O Biobanco da Amazônia é um projeto que visa explorar esse recurso ao mesmo tempo que traz retorno às populações locais. Hoje, o estudo genético dessa biodiversidade é feito por instituições públicas que disponibilizam essas sequências gratuitamente na internet ou por instituições privadas que se apropriam dessa informação biológica, provendo pouco ou nenhum ganho para as populações locais. “O que nós estamos fazendo é buscar um meio termo”, diz Ismael Nobre.
A ideia é inovadora e depende quase em sua totalidade dos moradores locais, o que inclui desde indígenas até extrativistas. Em resumo, eles seriam treinados para utilizar equipamentos de alta tecnologia para fazer o sequenciamento genético. Essas informações, então, seriam processadas por especialistas e, por último, seriam incluídas na plataforma. Nessa última etapa, a população local volta a ser importante para agregar o conhecimento tradicional à amostra que foi analisada molecularmente.
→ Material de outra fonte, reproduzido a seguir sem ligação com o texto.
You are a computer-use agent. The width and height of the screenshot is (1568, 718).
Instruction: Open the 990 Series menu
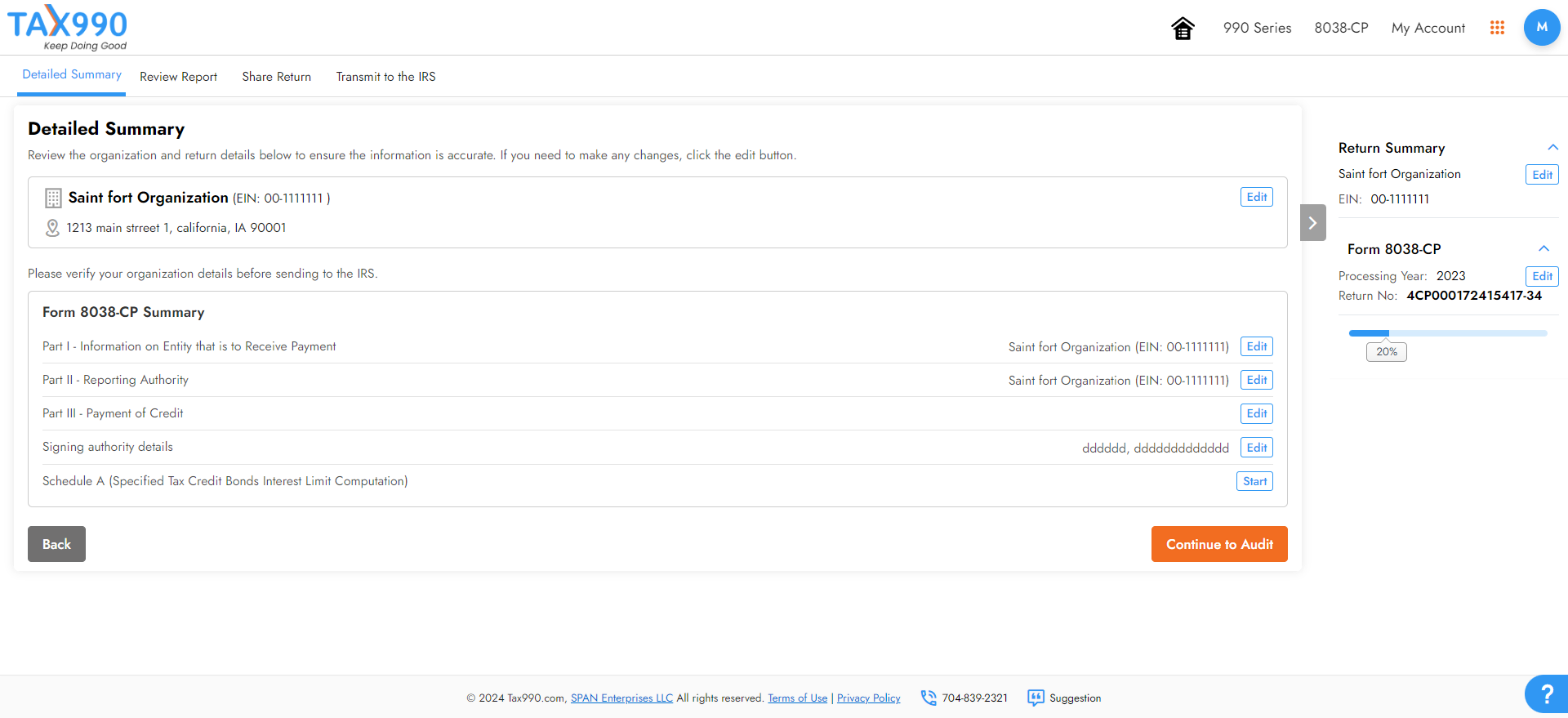1257,28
Parece simples, mas a ideia exige uma grande engenharia para funcionar. Além dos equipamentos caros, eles dependem de um grande poder computacional para serem processados e armazenados. A solução foi pensar em um sistema descentralizado, o que possibilita que mais pessoas contribuam com o projeto.
O Instituto Amazônia 4.0 conta com alguns colaboradores, entre eles a Faculdade Politécnica da Universidade de São Paulo (USP), responsável por construir a plataforma do zero. “Nós utilizamos blockchain para fazer essa transferência, uma tecnologia que permite que todas as transações sejam feitas de maneira transparente e auditavel, garantindo que tudo seja feito nos maneira correta”, afirma o mestrando do Laboratório de Arquitetura e Redes de Computadores (Larc) da USP, Leonardo Kimura.
Nesse biobanco, as informações ficariam parcialmente públicas, mas para ter acesso aos dados genômicos, os pesquisadores ou as empresas precisam comprá-lo. Toda vez que isso ocorre, todos os que estiveram envolvidos recebem uma parte. Além disso, o contrato também pode prever que os lucros obtidos, para a síntese de um novo fármaco, por exemplo, sejam divididos com os trabalhadores.
Segundo a supervisora do projeto na USP, Tereza Carvalho, o sistema está quase pronto e agora precisará ser validado pelo instituto. O projeto ainda precisará de muito trabalho para ser efetivado, visto que essa é a primeira iniciativa desse tipo existente hoje. Além da construção dos Laboratórios Criativos da Amazônia, que centralizarão o processamento dos dados genômicos, os envolvidos ainda precisarão trabalhar para adequar as legislações e estudar os valores que permitirão que todos sejam remunerados adequadamente.
O banco é apenas um dos projetos do Instituto voltados para a bioeconomia, um conjunto de iniciativas que visam agregar valor aos produtos gerados pelas populações que vivem na amazônia através da tecnologia. O exemplo que está mais próximo de ser viabilizado tem a ver com o cacau. Hoje, as populações vendem esse produto por preços muito baixos, mas se o projeto funcionar, pequenas fábricas serão instaladas para permitir a produção de chocolate, um produto com alto valor agregado que aumentará exponencialmente o lucro desses produtores.